Behind the scenes, often in unnoticed legal proceedings, Obama’s Justice Department has tried to sharpen the focus on policing practices and racially motivated crime. There were 141 federal hate-crime convictions in Obama’s first term, up 74% from the previous four years. The department’s civil rights division has opened 15 policing investigations, issued eight warning letters after finding misconduct and negotiated 10 agreements to reform, up from eight investigations and no warning letters or reform agreements in George W. Bush’s second term.
But such numbers are of little consolation, given the perceived scale of the problem in black communities. More likely to have an impact in this era of viral, do-it-yourself media is Nikkolas Smith, a Los Angeles artist whose Photoshopped image of Martin Luther King Jr. wearing a hoodie like Trayvon’s exploded on social media after the verdict.

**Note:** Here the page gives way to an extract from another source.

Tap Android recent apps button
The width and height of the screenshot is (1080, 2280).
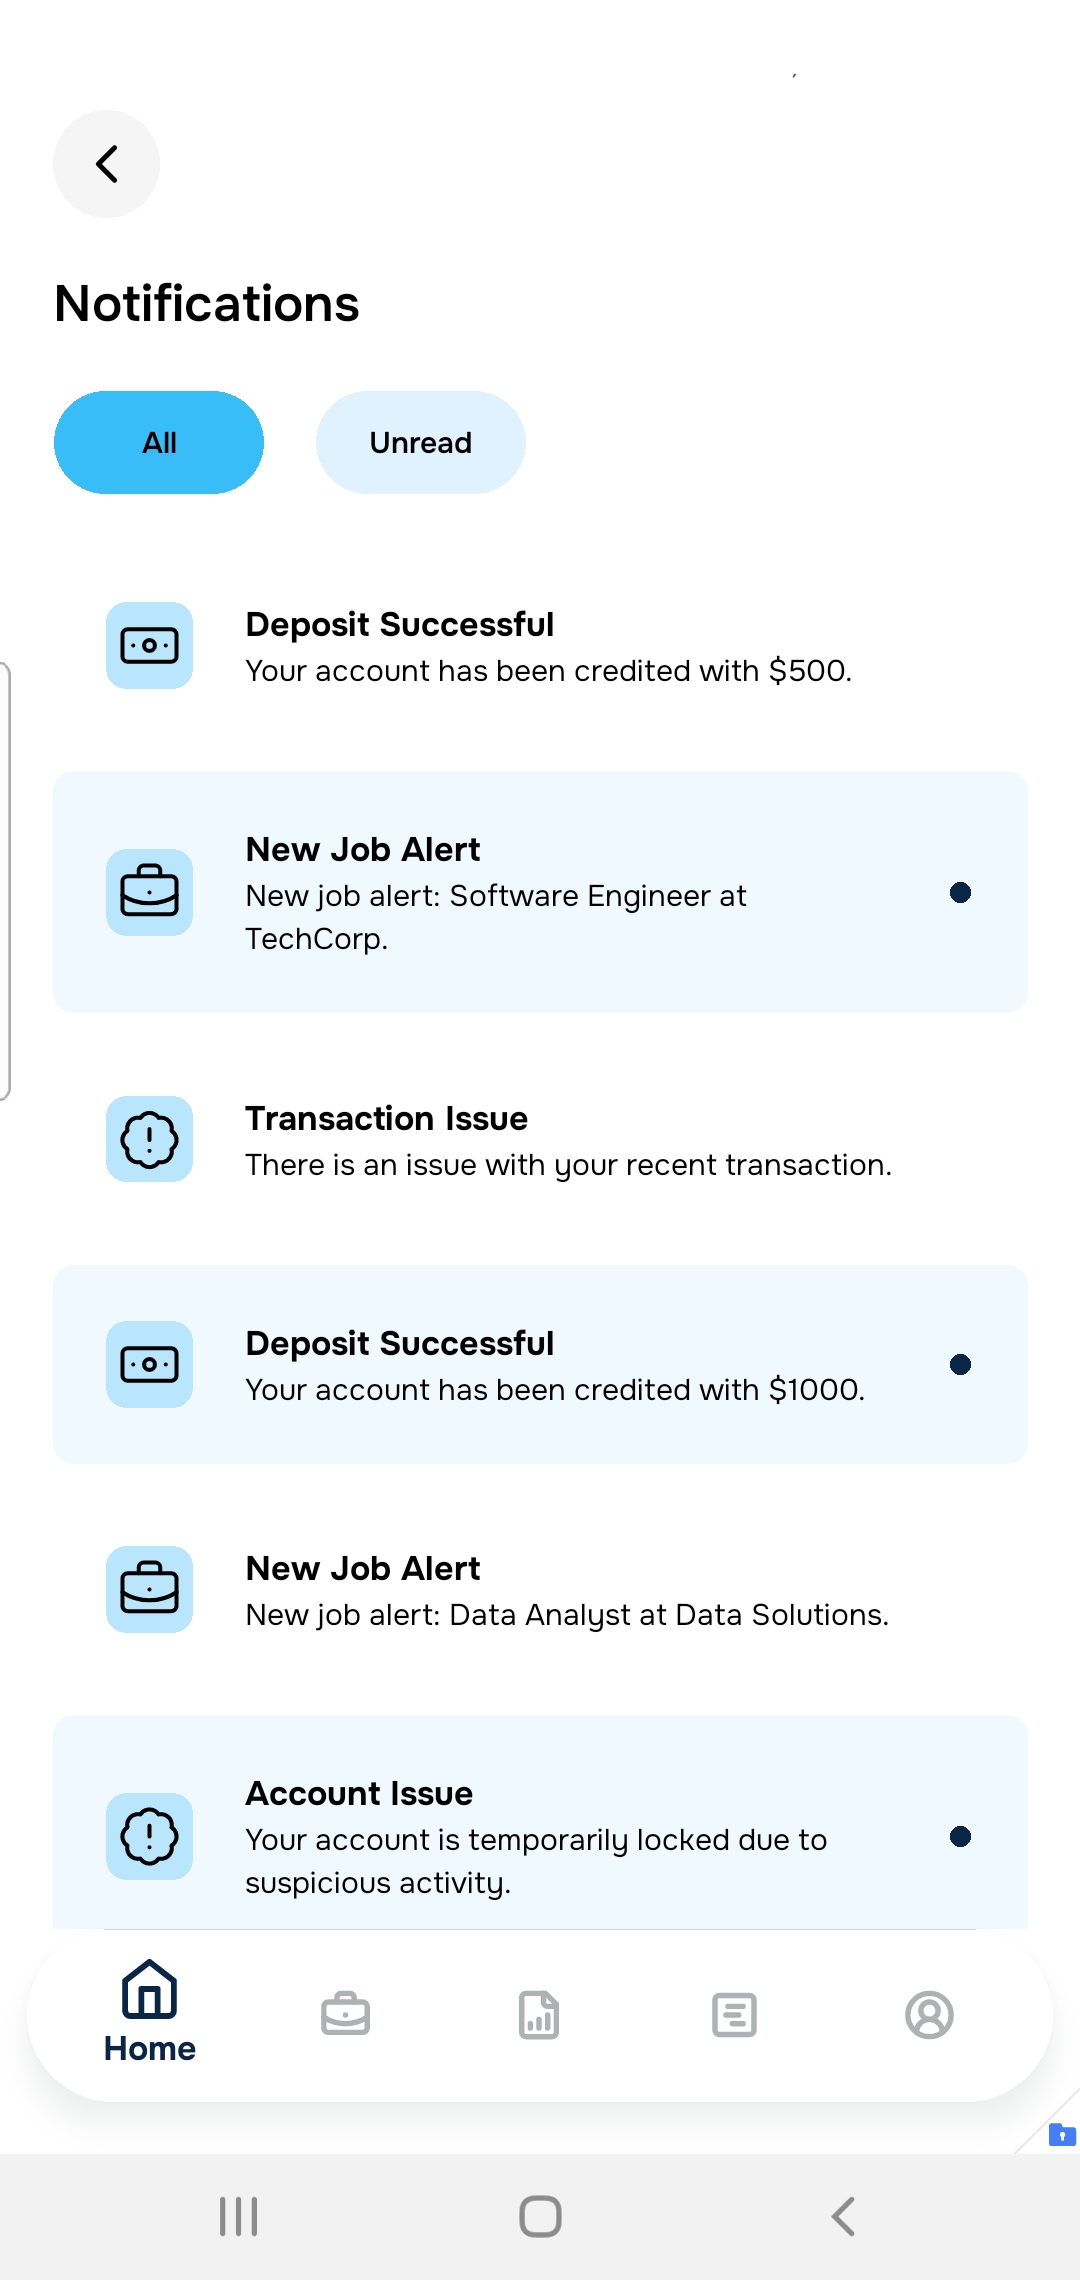coord(239,2216)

He called the piece April 4, 1968: Suspect or Saint? “It’s amazing the fearful reaction some people have when they see the exact same MLK picture they’ve seen a hundred times, only with a hoodie replacing the suit and tie,” Smith tells Time. Notes Robin D.G. Kelley, a professor of American history at the University of California, Los Angeles: “What makes this different is the sheer number of people who are outraged and are mobilizing seems to be greater, and it is greater because of social media.”
Return of the Pastors?
The Rev. Dr. Calvin Butts III, pastor of Abyssinian Baptist in Harlem, was in Chicago when the jury delivered the verdict, and he knew he had to send a strong message to his congregation. “We are not in a postracial society,” he said later. “Now as far as I am concerned is the time for pushback. I mean serious pushback.”

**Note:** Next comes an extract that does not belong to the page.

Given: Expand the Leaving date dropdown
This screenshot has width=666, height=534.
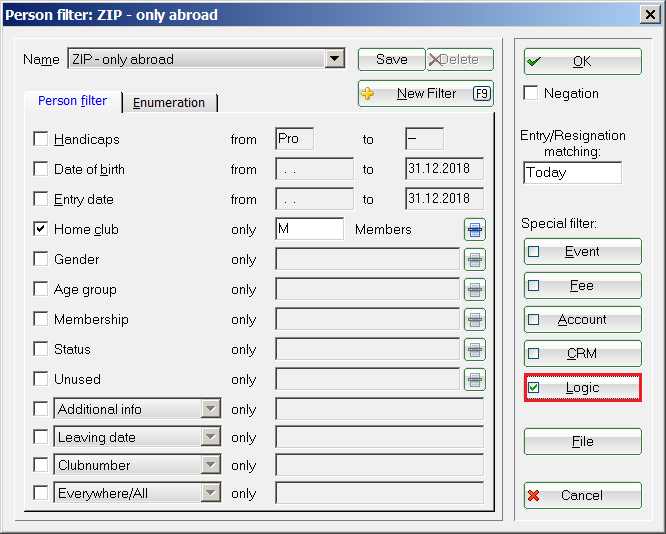Looking at the screenshot, I should pos(211,437).
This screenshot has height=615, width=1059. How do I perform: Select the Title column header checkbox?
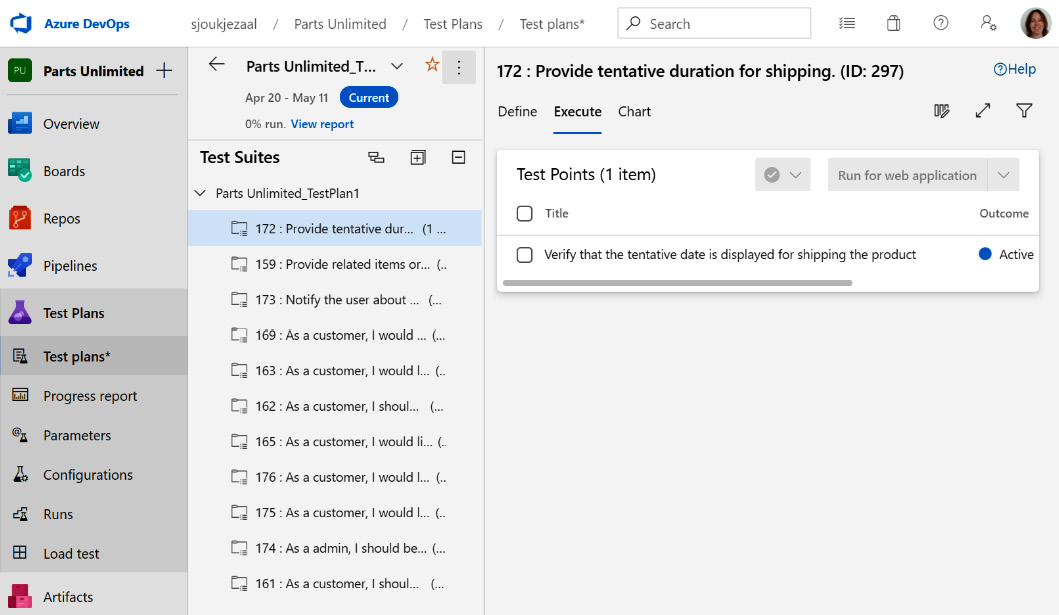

Bishop Eric Freeman, pastor of the Meeting Place, a 500-member church outside Columbia, S.C., has already decided to add a clinic titled Live 2 Tell to its annual back-to-school program, to teach young African-American men how to minimize themselves as racial-profiling targets and how to respond when they are profiled. “We have to have a four-pronged approach,” says the Rev. Dr. William Barber II, who has been organizing the Moral Mondays protests in Raleigh. “We’ve got to protect voting rights, because voting rights is the way we get many of the people on our court systems. Two, we’ve got to repeal stand your ground. Three, we’ve got to pass anti-racial-profiling laws. Four, we have to stand against violence and the proliferation of guns.”

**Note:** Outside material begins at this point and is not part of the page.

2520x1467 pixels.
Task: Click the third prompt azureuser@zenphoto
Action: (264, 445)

The Justice Department will investigate possible civil rights charges against Zimmerman, a process that could take months and that experts say is unlikely to lead anywhere, since the criminal trial revealed no clear evidence that he was motivated by race. But that won’t stop churches from organizing protests, including a vigil on July 20 planned in Washington and other cities.
The immediate policy changes, like the trial itself, may do little to satisfy a country at the intersection of demographic change that promises a new chapter and ancient divisions that refuse to heal. Terry Alexander, a preacher and South Carolina state representative, says he sees in Martin’s death a clear metaphor for the changes the nation must undertake. “We’re so afraid of losing what we have, or what we own, that we would kill each other even if we have the slightest inclination that you might take something from me. And that’s a bad attitude,” he says. “The norm is the browning of America, and that’s what we need to be moving toward. And there’s enough for everybody.”